HOW TO COMPLETE THIS TASK:
Copy the lines below verbatim. Begin with the first and end with the line containing "Viewport: 1568px width, 720px height.".

Stored items:
+ + + + + + +

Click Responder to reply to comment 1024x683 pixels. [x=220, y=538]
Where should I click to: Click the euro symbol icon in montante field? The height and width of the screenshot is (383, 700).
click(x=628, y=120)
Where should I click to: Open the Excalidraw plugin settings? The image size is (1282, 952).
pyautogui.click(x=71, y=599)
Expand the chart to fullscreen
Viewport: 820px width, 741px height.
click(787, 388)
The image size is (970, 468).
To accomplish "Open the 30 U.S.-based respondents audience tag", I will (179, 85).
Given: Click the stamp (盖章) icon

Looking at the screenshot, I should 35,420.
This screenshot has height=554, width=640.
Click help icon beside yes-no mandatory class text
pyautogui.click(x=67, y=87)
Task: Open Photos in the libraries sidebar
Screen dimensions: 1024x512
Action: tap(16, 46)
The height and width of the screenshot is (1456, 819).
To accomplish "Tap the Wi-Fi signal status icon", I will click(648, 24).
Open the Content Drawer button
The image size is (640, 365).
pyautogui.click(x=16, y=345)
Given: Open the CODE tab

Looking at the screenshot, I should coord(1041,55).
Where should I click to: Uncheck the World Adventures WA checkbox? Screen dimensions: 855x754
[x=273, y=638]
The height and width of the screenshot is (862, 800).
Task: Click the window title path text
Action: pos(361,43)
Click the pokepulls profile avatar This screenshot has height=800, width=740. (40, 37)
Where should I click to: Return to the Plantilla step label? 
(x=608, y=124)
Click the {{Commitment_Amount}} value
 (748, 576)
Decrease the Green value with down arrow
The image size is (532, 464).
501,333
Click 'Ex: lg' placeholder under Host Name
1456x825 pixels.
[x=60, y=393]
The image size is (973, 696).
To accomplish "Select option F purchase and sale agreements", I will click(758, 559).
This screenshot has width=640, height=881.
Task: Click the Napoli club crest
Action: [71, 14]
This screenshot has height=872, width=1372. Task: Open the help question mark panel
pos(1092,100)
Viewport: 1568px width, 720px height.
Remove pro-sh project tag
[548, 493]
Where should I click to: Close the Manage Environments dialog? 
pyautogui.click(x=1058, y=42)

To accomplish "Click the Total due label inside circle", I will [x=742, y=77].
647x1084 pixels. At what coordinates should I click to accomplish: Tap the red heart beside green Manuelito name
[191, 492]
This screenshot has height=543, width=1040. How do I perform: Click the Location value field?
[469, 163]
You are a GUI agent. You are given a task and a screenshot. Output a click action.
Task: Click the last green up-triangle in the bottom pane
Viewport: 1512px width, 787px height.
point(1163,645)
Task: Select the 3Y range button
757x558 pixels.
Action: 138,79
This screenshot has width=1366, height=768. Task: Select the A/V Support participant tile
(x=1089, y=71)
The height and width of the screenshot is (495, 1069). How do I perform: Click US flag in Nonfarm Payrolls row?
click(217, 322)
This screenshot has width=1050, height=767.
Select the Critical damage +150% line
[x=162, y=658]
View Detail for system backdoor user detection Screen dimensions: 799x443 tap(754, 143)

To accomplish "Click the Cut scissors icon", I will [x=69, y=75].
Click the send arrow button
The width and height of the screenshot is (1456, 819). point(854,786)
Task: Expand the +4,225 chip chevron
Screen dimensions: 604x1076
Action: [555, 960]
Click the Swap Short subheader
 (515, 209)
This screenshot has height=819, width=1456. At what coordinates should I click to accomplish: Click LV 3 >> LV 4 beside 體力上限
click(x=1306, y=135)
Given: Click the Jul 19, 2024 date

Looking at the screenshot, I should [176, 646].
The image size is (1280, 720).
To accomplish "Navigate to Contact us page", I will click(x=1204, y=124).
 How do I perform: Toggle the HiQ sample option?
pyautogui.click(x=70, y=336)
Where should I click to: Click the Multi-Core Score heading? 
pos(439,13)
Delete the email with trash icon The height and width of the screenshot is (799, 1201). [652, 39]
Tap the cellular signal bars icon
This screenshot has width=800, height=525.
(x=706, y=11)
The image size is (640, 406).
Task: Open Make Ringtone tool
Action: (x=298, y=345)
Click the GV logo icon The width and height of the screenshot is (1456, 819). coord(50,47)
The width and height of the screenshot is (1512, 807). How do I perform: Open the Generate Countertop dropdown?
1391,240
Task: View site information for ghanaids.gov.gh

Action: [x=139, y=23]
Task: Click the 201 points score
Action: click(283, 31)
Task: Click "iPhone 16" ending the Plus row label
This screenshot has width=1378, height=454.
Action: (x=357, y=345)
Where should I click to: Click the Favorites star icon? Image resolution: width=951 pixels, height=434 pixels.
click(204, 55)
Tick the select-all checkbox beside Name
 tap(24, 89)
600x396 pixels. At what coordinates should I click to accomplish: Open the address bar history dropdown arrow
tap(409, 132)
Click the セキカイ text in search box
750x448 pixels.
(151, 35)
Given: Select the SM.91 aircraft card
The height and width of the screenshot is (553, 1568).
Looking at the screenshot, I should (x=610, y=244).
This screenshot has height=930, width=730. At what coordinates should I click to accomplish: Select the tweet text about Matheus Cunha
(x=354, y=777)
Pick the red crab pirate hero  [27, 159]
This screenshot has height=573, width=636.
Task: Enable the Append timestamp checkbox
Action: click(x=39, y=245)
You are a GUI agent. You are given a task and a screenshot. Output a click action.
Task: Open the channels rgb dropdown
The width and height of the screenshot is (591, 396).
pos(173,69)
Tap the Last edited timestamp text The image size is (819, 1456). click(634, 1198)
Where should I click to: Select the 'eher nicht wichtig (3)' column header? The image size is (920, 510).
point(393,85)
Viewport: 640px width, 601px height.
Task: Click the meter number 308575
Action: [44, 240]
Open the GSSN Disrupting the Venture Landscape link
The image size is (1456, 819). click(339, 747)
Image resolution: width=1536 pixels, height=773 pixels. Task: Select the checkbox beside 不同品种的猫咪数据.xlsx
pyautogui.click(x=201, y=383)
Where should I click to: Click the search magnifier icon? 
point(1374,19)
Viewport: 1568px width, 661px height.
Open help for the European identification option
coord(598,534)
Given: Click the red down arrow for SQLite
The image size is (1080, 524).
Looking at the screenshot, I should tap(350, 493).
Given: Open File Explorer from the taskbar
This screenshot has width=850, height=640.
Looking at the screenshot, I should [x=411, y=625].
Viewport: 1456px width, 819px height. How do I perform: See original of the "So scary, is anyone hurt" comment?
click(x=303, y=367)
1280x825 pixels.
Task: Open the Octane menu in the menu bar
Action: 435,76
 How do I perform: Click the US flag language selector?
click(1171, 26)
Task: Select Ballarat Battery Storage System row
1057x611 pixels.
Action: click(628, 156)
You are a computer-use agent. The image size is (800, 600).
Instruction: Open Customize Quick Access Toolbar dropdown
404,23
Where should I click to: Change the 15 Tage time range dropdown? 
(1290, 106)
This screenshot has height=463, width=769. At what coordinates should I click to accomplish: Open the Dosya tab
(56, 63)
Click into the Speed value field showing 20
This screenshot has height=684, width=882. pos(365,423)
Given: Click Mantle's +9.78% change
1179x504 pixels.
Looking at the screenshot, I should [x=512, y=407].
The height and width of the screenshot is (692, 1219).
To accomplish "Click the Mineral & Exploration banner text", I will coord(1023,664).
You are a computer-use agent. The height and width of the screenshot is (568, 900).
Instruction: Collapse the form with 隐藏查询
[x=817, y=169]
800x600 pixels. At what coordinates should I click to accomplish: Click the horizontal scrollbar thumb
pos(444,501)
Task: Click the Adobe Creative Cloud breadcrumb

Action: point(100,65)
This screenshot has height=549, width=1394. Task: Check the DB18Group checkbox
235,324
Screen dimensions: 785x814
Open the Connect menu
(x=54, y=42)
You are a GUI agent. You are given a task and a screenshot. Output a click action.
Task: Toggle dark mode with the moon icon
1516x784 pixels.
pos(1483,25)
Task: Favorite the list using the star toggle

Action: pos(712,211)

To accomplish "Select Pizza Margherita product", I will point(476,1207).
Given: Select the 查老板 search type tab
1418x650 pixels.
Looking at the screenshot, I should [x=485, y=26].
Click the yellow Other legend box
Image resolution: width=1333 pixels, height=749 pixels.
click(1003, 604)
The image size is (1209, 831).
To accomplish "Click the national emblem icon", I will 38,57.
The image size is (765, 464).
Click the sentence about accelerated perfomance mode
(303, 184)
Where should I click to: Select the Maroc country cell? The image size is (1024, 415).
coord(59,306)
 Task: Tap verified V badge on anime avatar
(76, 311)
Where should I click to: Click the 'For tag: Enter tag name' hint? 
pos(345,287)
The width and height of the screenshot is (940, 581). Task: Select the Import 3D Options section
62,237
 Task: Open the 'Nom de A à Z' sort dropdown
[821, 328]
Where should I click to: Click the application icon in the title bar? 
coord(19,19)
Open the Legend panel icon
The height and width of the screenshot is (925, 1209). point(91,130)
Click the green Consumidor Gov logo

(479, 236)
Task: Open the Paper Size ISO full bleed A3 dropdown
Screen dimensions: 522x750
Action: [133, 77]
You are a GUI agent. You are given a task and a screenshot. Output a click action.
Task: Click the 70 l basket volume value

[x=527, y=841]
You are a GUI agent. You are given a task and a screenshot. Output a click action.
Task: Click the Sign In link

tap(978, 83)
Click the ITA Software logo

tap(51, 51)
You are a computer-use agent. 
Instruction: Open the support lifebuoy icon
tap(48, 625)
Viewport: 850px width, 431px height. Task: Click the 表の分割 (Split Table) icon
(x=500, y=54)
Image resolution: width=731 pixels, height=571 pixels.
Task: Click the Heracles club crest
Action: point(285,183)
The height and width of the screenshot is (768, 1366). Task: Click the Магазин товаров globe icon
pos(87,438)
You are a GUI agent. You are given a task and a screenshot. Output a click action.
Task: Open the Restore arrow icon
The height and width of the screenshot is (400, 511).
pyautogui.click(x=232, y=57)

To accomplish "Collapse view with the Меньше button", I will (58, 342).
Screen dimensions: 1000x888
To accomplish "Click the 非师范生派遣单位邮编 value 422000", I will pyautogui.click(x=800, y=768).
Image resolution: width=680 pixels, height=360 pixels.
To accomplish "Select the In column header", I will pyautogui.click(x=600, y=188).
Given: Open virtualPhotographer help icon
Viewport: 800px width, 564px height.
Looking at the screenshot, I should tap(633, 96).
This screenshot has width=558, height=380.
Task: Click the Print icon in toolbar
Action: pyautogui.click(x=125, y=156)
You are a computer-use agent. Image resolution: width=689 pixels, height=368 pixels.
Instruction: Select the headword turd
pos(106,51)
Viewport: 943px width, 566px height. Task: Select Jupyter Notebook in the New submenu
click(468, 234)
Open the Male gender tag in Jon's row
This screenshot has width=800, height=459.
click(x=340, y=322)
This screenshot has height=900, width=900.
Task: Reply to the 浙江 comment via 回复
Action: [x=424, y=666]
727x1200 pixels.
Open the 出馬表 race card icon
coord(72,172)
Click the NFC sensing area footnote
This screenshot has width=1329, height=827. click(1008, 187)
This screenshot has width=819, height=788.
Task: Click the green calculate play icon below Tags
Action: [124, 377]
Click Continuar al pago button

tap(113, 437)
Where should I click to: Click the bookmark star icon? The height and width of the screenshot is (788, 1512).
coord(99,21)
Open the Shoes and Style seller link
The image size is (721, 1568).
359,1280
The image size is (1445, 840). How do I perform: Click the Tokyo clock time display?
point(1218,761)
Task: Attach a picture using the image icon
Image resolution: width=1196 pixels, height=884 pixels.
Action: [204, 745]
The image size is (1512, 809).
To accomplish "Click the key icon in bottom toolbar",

+ + + + + + +

COMPLETED TASK:
Click Responder to reply to comment 1024x683 pixels. [x=220, y=538]
Where should I click to: Click the euro symbol icon in montante field? The height and width of the screenshot is (383, 700).
click(x=628, y=120)
Where should I click to: Open the Excalidraw plugin settings? The image size is (1282, 952).
pyautogui.click(x=71, y=599)
Expand the chart to fullscreen
Viewport: 820px width, 741px height.
click(787, 388)
The image size is (970, 468).
To accomplish "Open the 30 U.S.-based respondents audience tag", I will (179, 85).
Given: Click the stamp (盖章) icon

Looking at the screenshot, I should 35,420.
This screenshot has height=554, width=640.
Click help icon beside yes-no mandatory class text
pyautogui.click(x=67, y=87)
Task: Open Photos in the libraries sidebar
Screen dimensions: 1024x512
Action: tap(16, 46)
The height and width of the screenshot is (1456, 819).
To accomplish "Tap the Wi-Fi signal status icon", I will click(648, 24).
Open the Content Drawer button
The image size is (640, 365).
pyautogui.click(x=16, y=345)
Given: Open the CODE tab

Looking at the screenshot, I should coord(1041,55).
Where should I click to: Uncheck the World Adventures WA checkbox? Screen dimensions: 855x754
[x=273, y=638]
The height and width of the screenshot is (862, 800).
Task: Click the window title path text
Action: pos(361,43)
Click the pokepulls profile avatar This screenshot has height=800, width=740. (40, 37)
Where should I click to: Return to the Plantilla step label? 
(x=608, y=124)
Click the {{Commitment_Amount}} value
 (748, 576)
Decrease the Green value with down arrow
The image size is (532, 464).
501,333
Click 'Ex: lg' placeholder under Host Name
1456x825 pixels.
[x=60, y=393]
The image size is (973, 696).
To accomplish "Select option F purchase and sale agreements", I will click(758, 559).
This screenshot has width=640, height=881.
Task: Click the Napoli club crest
Action: [71, 14]
This screenshot has height=872, width=1372. Task: Open the help question mark panel
pos(1092,100)
Viewport: 1568px width, 720px height.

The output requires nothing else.